What happens when you start supervising your work bestie?
When I was promoted from dispatcher to shift supervisor at my emergency communications center (ECC), I felt a whirlwind of emotions. After five years with my agency, I took the official leap into leadership. I was energized and excited about my new role! I couldn’t wait to make positive change and be a (self-described) Voice of The People. When the initial excitement wore off, I discovered that the transition was far from easy. Not many people talk about this aspect of supervision, but there is a level of discomfort and loneliness that bubbles up when you are faced with counseling your new subordinates (AKA former co-workers) and making unpopular decisions because it is the right thing to do. Despite the personal conflict, promoting was one of the best decisions I ever made.

__Work instructions__
According to the account of the promotion above, how long had the writer worked at the agency before becoming shift supervisor?

(Data lines)
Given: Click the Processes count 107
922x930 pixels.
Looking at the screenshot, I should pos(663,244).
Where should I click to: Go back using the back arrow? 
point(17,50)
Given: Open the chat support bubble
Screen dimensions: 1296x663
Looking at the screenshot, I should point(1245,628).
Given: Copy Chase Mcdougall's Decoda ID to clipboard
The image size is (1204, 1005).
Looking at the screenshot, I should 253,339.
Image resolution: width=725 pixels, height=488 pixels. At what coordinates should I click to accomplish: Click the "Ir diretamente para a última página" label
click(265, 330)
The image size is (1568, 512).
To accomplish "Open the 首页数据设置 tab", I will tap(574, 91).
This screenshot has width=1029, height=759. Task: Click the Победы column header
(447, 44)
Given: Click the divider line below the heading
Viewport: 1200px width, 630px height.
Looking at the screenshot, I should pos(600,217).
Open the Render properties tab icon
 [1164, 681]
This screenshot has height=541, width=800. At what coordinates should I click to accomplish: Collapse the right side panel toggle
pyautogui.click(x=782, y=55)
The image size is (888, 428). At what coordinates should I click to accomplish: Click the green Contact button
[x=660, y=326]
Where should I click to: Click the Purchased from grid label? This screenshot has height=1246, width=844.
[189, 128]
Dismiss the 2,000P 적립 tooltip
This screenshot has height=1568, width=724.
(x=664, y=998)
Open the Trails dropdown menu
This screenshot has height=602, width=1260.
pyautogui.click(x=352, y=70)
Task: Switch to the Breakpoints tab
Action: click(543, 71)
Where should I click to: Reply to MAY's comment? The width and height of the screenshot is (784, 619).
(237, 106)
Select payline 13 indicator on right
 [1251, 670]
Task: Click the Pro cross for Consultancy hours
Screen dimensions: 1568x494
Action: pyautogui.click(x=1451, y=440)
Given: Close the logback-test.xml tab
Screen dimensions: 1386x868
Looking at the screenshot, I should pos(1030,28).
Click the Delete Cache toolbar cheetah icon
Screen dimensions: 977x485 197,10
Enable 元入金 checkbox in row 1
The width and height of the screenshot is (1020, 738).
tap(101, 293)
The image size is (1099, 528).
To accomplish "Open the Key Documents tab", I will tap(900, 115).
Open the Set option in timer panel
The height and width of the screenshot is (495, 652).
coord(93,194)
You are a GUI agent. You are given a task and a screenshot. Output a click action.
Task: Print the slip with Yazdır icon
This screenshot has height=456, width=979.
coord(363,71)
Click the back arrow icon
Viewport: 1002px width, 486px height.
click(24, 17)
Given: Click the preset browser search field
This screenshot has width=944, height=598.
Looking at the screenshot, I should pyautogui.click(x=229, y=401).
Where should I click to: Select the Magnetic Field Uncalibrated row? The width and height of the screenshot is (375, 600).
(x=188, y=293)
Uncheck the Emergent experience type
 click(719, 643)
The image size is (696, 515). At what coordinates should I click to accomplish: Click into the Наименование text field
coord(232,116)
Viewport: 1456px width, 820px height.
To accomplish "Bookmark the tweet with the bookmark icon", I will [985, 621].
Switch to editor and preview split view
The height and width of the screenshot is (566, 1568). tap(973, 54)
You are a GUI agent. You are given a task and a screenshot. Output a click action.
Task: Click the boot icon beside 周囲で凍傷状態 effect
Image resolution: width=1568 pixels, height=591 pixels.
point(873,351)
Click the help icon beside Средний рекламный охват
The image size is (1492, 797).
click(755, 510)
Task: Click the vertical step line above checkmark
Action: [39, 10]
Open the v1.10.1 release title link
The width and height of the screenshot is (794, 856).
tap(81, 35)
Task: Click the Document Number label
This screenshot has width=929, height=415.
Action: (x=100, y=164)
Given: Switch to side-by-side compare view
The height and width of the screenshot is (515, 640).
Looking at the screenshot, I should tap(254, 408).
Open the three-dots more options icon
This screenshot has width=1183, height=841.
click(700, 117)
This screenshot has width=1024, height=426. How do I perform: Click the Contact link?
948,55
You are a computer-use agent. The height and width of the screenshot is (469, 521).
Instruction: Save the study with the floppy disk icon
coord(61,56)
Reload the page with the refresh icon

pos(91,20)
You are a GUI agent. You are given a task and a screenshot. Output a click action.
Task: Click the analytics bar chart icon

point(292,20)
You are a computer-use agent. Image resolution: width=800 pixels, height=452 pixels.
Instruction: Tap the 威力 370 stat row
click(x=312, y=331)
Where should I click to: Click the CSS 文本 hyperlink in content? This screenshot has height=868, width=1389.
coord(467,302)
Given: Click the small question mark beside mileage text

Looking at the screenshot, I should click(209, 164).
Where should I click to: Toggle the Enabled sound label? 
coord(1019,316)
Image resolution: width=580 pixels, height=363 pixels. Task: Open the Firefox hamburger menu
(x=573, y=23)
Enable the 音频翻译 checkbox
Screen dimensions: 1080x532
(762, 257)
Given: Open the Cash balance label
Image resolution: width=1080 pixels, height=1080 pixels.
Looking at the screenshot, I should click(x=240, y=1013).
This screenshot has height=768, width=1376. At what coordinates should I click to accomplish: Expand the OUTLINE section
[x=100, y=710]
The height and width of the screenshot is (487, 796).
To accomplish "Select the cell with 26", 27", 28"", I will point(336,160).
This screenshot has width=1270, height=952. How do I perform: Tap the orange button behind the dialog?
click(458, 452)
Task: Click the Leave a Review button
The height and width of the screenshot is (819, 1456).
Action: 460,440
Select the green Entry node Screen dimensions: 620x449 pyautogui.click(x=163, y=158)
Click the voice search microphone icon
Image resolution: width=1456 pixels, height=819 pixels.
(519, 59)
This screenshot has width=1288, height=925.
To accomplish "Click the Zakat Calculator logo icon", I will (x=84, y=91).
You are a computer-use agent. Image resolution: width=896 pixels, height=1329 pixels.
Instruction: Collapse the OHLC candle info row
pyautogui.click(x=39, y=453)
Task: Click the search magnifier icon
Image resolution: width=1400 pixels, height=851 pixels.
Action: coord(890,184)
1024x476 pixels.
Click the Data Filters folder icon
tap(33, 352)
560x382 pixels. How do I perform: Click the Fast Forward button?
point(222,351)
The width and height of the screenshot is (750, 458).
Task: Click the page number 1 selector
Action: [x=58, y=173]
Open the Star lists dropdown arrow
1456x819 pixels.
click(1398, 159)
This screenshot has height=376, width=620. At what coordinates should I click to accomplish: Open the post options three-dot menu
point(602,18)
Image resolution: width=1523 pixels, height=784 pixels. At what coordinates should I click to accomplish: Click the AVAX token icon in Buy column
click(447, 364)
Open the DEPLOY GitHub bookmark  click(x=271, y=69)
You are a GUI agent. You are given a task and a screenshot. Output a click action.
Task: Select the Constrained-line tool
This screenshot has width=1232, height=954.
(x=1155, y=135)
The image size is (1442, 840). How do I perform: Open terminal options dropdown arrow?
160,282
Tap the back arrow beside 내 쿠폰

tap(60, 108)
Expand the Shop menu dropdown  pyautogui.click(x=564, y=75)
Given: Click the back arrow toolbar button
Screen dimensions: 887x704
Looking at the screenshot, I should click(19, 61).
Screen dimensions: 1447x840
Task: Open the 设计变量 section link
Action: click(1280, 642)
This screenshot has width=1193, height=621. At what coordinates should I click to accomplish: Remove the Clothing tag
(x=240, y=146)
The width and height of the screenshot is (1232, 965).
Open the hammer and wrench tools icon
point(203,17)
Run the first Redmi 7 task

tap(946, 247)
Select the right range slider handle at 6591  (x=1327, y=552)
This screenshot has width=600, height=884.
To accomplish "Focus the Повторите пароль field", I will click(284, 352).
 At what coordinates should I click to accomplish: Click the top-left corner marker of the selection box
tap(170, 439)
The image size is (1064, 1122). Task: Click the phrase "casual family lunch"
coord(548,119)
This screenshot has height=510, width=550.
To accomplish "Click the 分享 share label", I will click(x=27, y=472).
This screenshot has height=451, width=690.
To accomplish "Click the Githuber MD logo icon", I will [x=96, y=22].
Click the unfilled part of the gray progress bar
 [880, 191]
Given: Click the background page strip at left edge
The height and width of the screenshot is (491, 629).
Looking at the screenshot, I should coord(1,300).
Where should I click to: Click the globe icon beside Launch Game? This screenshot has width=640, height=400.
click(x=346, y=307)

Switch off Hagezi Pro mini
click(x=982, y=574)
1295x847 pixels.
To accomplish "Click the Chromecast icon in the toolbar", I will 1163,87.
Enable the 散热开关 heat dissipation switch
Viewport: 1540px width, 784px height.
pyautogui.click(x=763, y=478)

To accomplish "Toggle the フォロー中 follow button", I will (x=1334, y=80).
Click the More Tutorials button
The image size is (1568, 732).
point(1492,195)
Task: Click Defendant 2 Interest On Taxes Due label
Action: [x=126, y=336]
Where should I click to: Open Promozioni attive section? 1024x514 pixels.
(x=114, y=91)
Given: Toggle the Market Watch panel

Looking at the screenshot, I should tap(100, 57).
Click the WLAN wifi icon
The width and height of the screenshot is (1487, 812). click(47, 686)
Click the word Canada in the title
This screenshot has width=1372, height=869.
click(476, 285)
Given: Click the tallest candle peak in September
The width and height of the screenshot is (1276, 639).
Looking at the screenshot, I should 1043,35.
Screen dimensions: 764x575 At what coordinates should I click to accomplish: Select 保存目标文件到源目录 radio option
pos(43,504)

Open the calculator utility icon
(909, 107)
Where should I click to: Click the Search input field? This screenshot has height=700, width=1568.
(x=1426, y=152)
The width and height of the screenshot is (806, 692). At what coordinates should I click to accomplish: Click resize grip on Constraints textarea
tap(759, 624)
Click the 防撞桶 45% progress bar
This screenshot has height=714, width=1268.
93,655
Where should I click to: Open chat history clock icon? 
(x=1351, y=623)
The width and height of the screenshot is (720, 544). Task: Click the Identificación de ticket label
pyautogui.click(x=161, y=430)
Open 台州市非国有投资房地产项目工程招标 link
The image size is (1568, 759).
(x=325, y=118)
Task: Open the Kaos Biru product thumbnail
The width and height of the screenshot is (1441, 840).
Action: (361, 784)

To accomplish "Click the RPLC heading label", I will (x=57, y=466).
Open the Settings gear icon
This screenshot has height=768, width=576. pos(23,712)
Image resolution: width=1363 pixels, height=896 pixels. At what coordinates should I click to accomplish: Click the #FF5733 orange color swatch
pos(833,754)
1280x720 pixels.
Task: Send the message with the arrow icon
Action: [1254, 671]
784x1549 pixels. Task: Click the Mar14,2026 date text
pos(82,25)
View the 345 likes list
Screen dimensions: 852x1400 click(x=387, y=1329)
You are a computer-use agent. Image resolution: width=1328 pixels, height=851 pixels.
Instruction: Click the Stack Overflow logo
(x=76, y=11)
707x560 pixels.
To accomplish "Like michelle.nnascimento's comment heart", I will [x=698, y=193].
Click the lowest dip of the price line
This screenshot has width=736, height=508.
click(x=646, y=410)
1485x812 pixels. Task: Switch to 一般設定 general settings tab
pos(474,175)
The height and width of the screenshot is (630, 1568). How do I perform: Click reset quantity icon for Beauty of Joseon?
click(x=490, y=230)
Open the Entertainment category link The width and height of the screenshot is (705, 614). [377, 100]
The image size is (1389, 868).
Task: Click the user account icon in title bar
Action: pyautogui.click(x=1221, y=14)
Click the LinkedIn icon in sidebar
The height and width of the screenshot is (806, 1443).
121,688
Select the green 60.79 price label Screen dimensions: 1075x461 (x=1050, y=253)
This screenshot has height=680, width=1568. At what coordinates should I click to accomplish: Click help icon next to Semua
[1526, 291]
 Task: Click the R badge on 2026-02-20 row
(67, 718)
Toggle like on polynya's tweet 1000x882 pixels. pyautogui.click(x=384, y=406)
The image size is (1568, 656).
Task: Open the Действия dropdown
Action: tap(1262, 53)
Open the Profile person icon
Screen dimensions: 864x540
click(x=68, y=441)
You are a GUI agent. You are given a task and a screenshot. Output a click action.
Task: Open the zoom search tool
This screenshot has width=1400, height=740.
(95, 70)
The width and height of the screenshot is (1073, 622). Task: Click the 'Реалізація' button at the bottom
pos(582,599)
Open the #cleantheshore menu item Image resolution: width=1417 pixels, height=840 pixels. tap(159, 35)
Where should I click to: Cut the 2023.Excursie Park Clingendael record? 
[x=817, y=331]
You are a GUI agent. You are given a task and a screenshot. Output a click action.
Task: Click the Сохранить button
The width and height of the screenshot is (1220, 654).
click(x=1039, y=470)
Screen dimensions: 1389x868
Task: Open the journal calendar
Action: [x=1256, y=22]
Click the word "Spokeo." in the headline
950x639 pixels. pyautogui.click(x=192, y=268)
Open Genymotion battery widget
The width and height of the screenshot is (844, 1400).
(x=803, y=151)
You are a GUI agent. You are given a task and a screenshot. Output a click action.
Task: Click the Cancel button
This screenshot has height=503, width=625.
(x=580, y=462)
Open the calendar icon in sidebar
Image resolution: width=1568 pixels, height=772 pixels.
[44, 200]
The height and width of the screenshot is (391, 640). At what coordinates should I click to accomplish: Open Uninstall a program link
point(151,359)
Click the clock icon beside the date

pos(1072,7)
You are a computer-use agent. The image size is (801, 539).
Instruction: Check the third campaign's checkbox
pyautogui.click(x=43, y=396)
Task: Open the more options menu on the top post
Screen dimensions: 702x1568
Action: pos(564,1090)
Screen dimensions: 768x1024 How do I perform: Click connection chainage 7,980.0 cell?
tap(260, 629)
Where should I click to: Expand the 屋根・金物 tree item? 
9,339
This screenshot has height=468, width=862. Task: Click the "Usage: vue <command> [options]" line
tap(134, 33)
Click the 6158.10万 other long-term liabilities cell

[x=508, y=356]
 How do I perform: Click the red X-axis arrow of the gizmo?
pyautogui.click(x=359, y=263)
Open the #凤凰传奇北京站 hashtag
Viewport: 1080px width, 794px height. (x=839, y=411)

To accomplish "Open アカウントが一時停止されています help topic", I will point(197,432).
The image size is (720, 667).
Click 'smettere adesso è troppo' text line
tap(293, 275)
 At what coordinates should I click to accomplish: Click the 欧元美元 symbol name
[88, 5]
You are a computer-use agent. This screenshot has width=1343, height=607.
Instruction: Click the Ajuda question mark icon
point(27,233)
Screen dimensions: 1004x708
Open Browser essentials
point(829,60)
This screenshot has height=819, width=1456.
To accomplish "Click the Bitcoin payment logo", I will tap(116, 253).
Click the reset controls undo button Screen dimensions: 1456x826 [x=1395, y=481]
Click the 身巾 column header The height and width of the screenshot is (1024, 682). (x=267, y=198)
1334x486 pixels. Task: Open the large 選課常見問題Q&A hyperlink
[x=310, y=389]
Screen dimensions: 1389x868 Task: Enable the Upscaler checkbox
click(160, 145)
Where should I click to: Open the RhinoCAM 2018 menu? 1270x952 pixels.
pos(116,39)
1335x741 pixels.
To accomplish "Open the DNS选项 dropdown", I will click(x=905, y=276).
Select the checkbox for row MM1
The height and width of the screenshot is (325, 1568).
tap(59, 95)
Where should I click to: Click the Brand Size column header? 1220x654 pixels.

__Answer for the task__
Five years.